Assignment
Which lines in the records below contain the word "Folge"? Copy each one out.

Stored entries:
________

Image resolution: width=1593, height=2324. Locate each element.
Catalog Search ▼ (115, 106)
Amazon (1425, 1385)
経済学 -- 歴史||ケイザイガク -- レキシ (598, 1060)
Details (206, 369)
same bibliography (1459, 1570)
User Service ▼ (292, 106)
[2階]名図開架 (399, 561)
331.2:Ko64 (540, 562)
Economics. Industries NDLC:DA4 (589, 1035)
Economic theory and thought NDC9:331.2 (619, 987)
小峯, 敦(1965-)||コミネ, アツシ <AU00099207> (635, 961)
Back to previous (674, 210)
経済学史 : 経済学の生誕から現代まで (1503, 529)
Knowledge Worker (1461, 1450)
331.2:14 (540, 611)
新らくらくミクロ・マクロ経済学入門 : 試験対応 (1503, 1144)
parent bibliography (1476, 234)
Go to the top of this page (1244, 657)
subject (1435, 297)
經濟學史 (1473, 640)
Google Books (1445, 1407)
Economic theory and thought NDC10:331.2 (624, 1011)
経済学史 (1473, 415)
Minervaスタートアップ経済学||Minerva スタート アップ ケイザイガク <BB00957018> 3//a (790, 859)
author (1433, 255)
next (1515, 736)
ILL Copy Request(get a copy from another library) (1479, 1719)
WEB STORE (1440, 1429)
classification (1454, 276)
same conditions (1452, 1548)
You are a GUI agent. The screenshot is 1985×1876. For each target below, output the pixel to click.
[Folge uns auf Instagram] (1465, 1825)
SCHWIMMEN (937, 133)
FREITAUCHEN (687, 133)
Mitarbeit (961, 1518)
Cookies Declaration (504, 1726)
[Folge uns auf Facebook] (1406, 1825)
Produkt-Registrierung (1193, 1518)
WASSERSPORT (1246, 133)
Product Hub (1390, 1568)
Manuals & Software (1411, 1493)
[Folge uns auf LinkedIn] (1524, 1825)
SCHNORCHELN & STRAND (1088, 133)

________

Result of this exercise
[Folge uns auf Instagram] (1465, 1825)
[Folge uns auf Facebook] (1406, 1825)
[Folge uns auf LinkedIn] (1524, 1825)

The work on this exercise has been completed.